Despite the fact that overt jaundice in patients with symptoms of liver congestion and cardiac cirrhosis is rare, the concentration of bilirubin in the serum increases relatively often. Jaundice occurs with the same frequency both with congestion in the liver and with cardiac cirrhosis. Many authors have received statistical correlation between the intensity of jaundice and venous pressure in the right heart. In addition, pulmonary infarction plays a role in the development of jaundice. Thus, out of 424 autopsies of those who died from heart disease, 4% had jaundice, of which 10.5% of cases had a heart attack (Kugel, Lichtmann).

The yellowness of the skin and sclera in cardiac cirrhosis is slight, itchy skin absent. The uneven coloring of the skin is noteworthy. Thus, in places of massive edema, the skin is not yellow due to the fact that bilirubin circulating in the blood is bound to protein and does not enter the edematous fluid. In a small number of patients, jaundice acquires the features of mechanical jaundice: intense, with a grayish tint, coloring of the skin, pigments in the urine and light-colored feces are noted.

The mechanism of jaundice in circulatory disorders is different.

(1 ) Hepatic jaundice. There is an assumption that when the heart is damaged, liver cells inadequately excrete all pigments and, indeed, the most intense jaundice is observed in patients with severe and widespread necrosis of liver cells. However, there are exceptions to this rule, when in case of tricuspid valve insufficiency with severe liver damage, jaundice is not observed.

(2 ) Obstructive jaundice. Compression of bile capillaries due to sharp increase venous pressure inside the lobules, as well as the formation of blood clots in the bile canaliculi, as a consequence of the slow flow of bile in the biliary system, create conditions for cholestasis.

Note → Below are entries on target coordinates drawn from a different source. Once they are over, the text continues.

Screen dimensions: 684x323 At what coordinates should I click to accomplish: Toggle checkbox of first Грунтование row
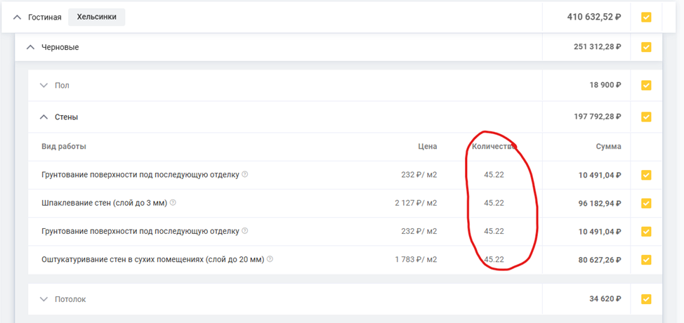(646, 176)
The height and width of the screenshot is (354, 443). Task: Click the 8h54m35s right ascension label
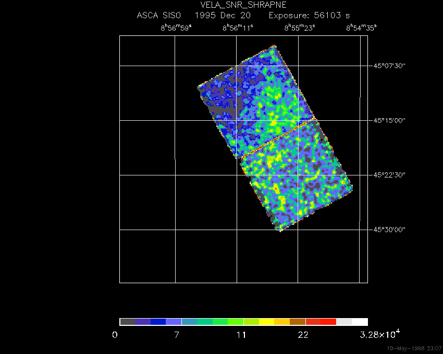(361, 28)
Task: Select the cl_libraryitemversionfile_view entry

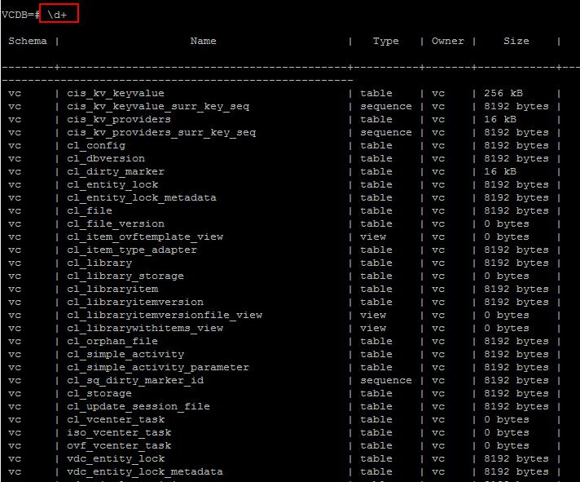Action: coord(165,315)
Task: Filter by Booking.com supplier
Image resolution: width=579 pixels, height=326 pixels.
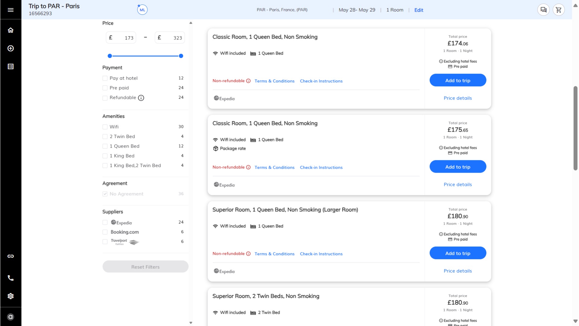Action: [x=105, y=232]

(3 ) Hemolytic jaundice often combined with tissue hemorrhages, especially pulmonary infarctions. Known sudden appearance jaundice in the clinical picture of a heart attack: be it of the lung, spleen or kidney, while heart attacks of the same location, but without damage to the heart, do not produce jaundice.

An additional hemoglobin depot is created at the site of the infarction, from which bilirubin is formed. This excess pigment cannot be bound by the altered liver cells. Rich and Resnik injected into the tissue of patients with heart disease an amount of blood corresponding to that found in pulmonary infarction, and an increase in serum bilirubin was noted. There is also an excess of pigment in the tissues during congestion in the lungs due to heart damage, since even without a heart attack, congestion in the lungs leads to the destruction of hemoglobin.

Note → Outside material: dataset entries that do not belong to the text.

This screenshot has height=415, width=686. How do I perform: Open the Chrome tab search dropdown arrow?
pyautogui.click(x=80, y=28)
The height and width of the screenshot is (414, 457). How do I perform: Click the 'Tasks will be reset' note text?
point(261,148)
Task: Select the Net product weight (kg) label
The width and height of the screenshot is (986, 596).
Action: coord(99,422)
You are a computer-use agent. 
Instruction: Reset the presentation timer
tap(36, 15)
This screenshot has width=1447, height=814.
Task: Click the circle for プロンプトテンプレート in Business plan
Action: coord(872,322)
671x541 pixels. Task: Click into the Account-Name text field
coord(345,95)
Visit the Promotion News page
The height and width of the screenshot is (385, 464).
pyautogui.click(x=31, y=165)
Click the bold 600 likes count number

Consequently, jaundice with heart lesions is in most cases of mixed type; The most important are lesions of liver cells and their overload with pigment as a result of heart attacks, which is confirmed by laboratory data. The urine is dark with an increased amount of urobilin; with intense jaundice, other bile pigments are also detected; dark stool with an increased amount of stercobilin, in some cases gray with a decrease in pigment release. An increased amount of bilirubin is detected in the blood, often with a direct van den Berg reaction.

Treatment is aimed mainly at the prevention and treatment of the underlying disease. In addition, the presence of liver damage requires a diet - table No. 5, a complex of vitamins, if necessary, choleretic drugs, and corticosteroids according to strict indications.